По окончании связыванья всех бумаг и книг и после обыска всех столов, комодов и прочих хранилищ, оказался препорядочный узел. Жандарм, так же как и при арестовании брата, полез на печку, но не оборвался и не упал, а достал с печи большую связку, хорошо упакованную в газетную бумагу, и с торжеством отдал ее своему начальству. «Что у вас в этом свертке?» – «Спички», – с трепетом отвечал я.
Распаковали связку и действительно убедились, что в ней было большое количество спичек. Дело в том, что в начале 1849 года разнесся слух, что с июня месяца будет запрещена продажа спичек в том виде, как она совершалась; но что они будут продаваться под бандеролью в железных коробках и будут очень дороги. Многие по этому случаю делали большие запасы их – в том числе и я. Упоминаю об этом для того, чтобы показать, до какой степени я был нервно расстроен. Когда отыскали тюк, то мне показалось, что это-то и есть то преступление, за которое меня арестуют! Хотя это покажется и смешным, но чего не может прийти в голову в таком расстроенном и, можно сказать, болезненном состоянии?!
– Ну, это мы можем и не брать, – решил авторитетно жандармский полковник.
Товарищ мой Авилов, видя мое расстройство, вздумал ободрить меня словами: «Ну, что ты беспокоишься! Ты ни в чем не виноват, подержат, да и выпустят». – «Ну, не скажите, это иногда бывает не так легко». Мне врезалось в память это как-то не по-русски построенное выражение.
Между тем подали чай, и полковник, нисколько не стесняясь, взял стакан чаю и уселся в нашей гостиной, у отворенного окна. Несколько времени спустя он внезапно проговорил: – «А вот и капитан Львов полетел до облаков». Это он сказал, увидевши проехавшую мимо окон карету. После я понял, что это было сказано по поводу ареста полковника Львова, который жил тогда в районе Измайловского полка и которого уже провезли. Этого капитана Львова, как после я слышал, тоже взяли по ошибке, вместо однофамильца (тоже гвардейского офицера); но он был счастливее меня, и ошибочность его ареста обнаружилась очень скоро, чуть ли не на другой или третий день. Рассказывали, что покойный император Николай Павлович при первом разводе, как истинный рыцарь, лично извинялся перед Львовым, обласкал его и дал небольшую пенсию его старушке-матери. Не знаю, насколько справедливы эти сведения, по крайней мере, в то время об этом передавали как о верном факте.
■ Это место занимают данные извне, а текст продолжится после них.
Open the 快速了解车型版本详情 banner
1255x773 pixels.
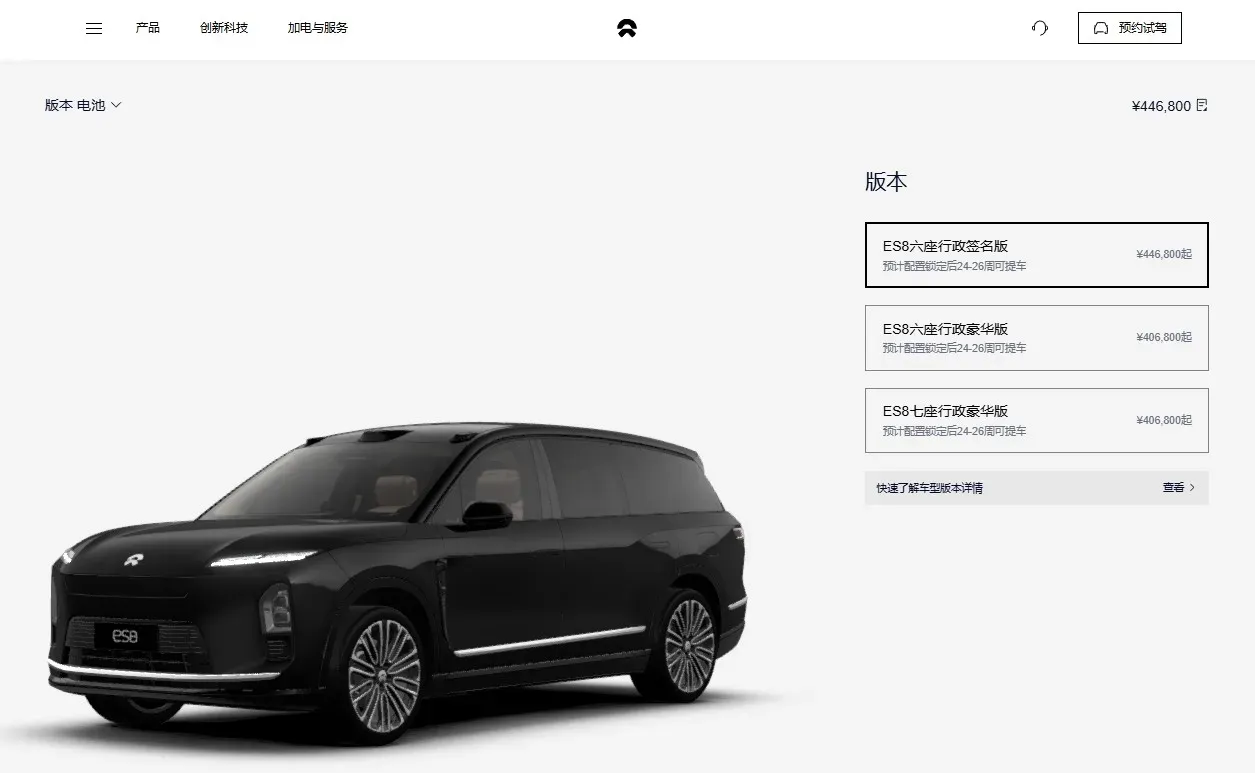pos(1036,488)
Сборы приходили к концу, и полковник объявил Авилову, что хотя он не уполномочен делать обыск в его квартире, но так как на самом деле квартира наша оказалась общею, то он считает необходимым как комнату, ему принадлежащую, так настоящую в ней письменную конторку опечатать, оставив в его распоряжении только общие комнаты, в которых никаких вместилищ, кроме стульев, дивана и обеденных столов (тщательно осмотренных), не было. – Конечно, против этого Авилов протестовать не мог, но при этом не пропустил случая, чтобы не сошкольничать:
– Я ничего не могу возразить против опечатания моей комнаты и конторки, но позвольте, господин полковник, просить вас об одолжении.
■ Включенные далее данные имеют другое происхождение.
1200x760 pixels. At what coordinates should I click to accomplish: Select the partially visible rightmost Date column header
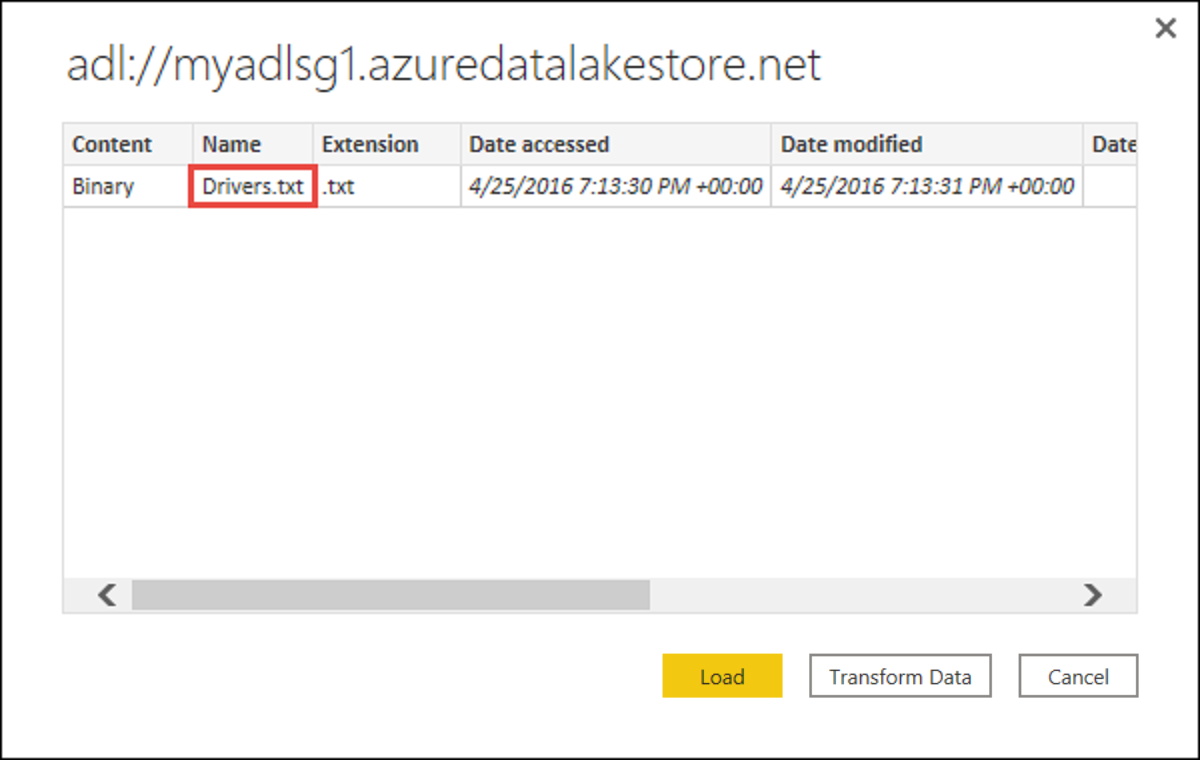pos(1113,145)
– Что прикажете, господин сотник?
– Позвольте мне внести в эту комнату прежде, нежели она будет опечатана, мое носильное платье.
– Для чего же это?
– Да я подам рапорт в департамент, в котором служу, об опечатании моего платья и получу возможность не ходить на службу и устрою себе маленькие каникулы.
– Это можно, препятствовать этому не могу.
Так Авилов и сделал и провел все время моего заключения в добровольном домашнем аресте.
Хотя я и получал порядочное по тогдашнему времени содержание, но к концу месяца (жалование выдавалось не 20-го, а 1-го числа) у меня оставалось только несколько мелких монет, у Авилова тоже, – которые он и передал мне. Таким образом, у меня образовался капитал до двух рублей.
При отъезде из дома я хотел было надеть легкое летнее пальто, так как день обещал с утра быть ясным и жарким.